BEGIN Data section

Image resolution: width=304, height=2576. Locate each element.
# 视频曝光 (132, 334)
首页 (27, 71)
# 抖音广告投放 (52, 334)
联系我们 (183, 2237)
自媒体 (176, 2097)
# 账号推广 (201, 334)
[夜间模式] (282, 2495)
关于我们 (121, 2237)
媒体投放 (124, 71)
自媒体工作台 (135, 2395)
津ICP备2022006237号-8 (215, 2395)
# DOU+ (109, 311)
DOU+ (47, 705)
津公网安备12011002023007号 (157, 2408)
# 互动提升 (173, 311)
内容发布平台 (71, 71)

END Data section
BEGIN Data section

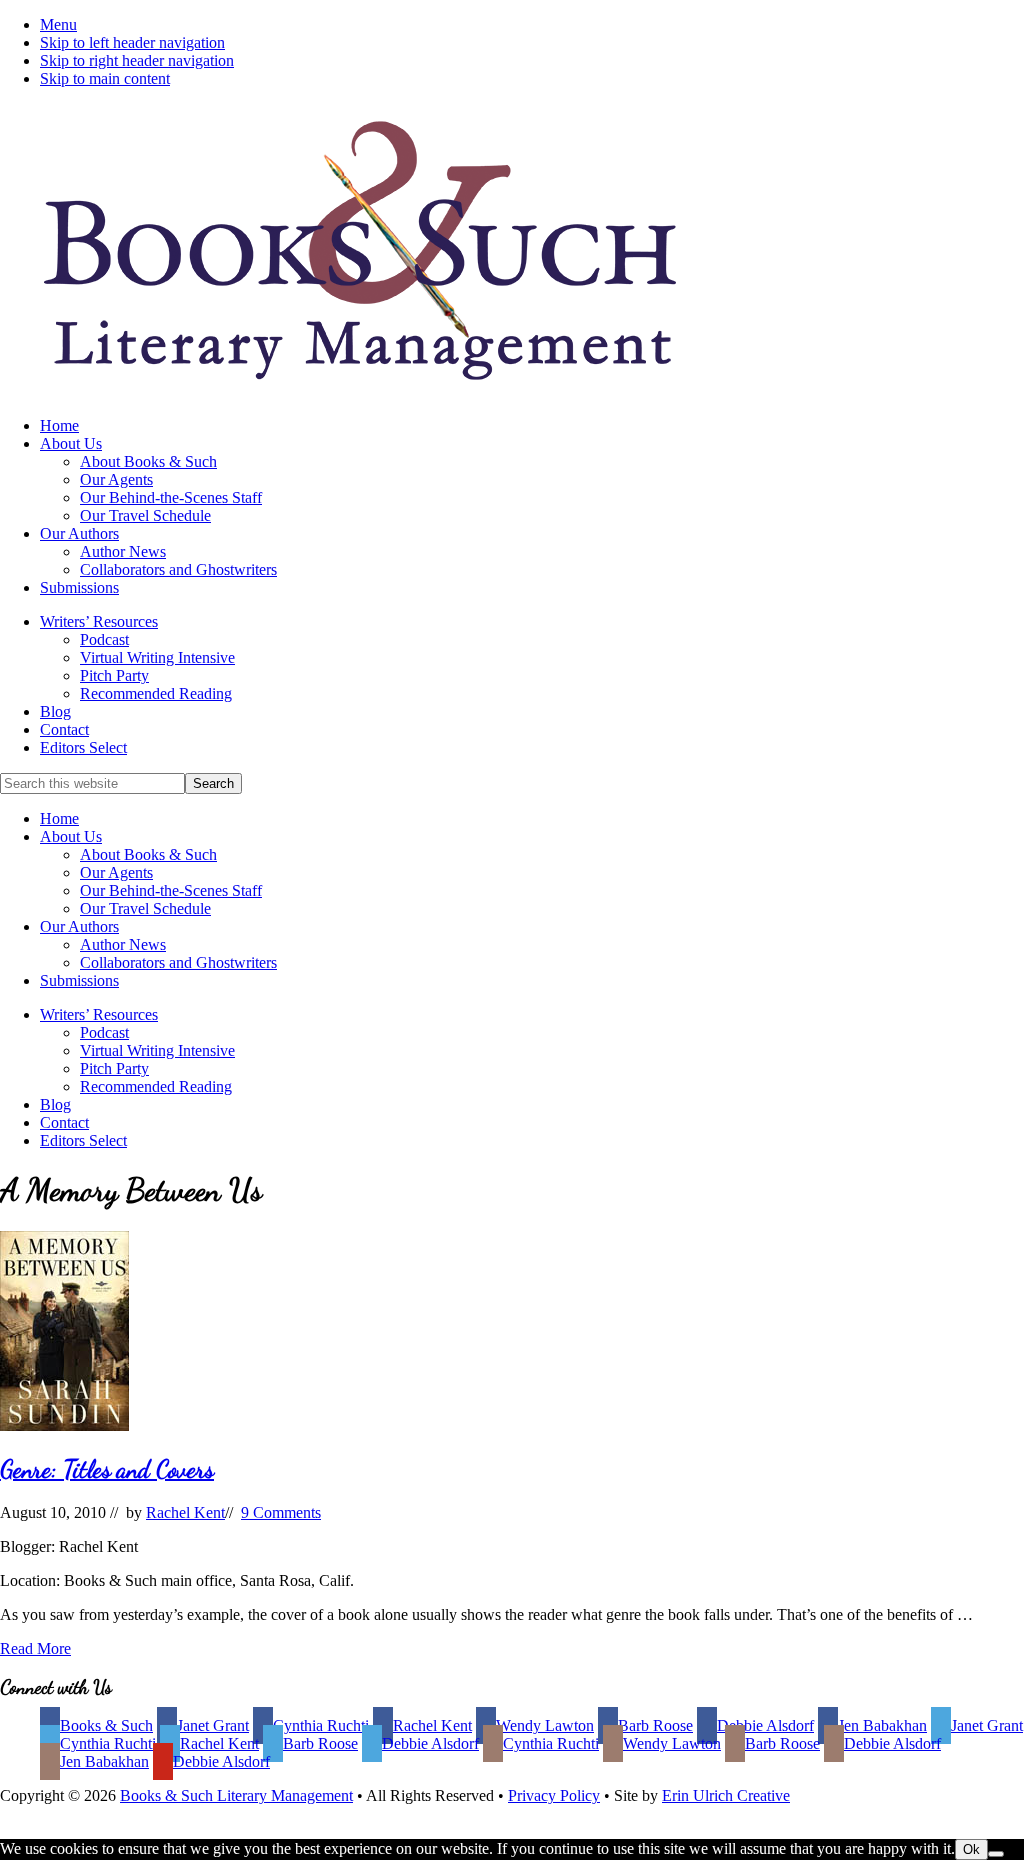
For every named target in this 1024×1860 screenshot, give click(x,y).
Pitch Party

END Data section

Return only the stretch of the material above from the line holding "[夜间模式] (282, 2495)" through the line holding "内容发布平台 (71, 71)", copied exactly.

Reply to the task:
[夜间模式] (282, 2495)
关于我们 (121, 2237)
媒体投放 (124, 71)
自媒体工作台 (135, 2395)
津ICP备2022006237号-8 (215, 2395)
# DOU+ (109, 311)
DOU+ (47, 705)
津公网安备12011002023007号 (157, 2408)
# 互动提升 (173, 311)
内容发布平台 (71, 71)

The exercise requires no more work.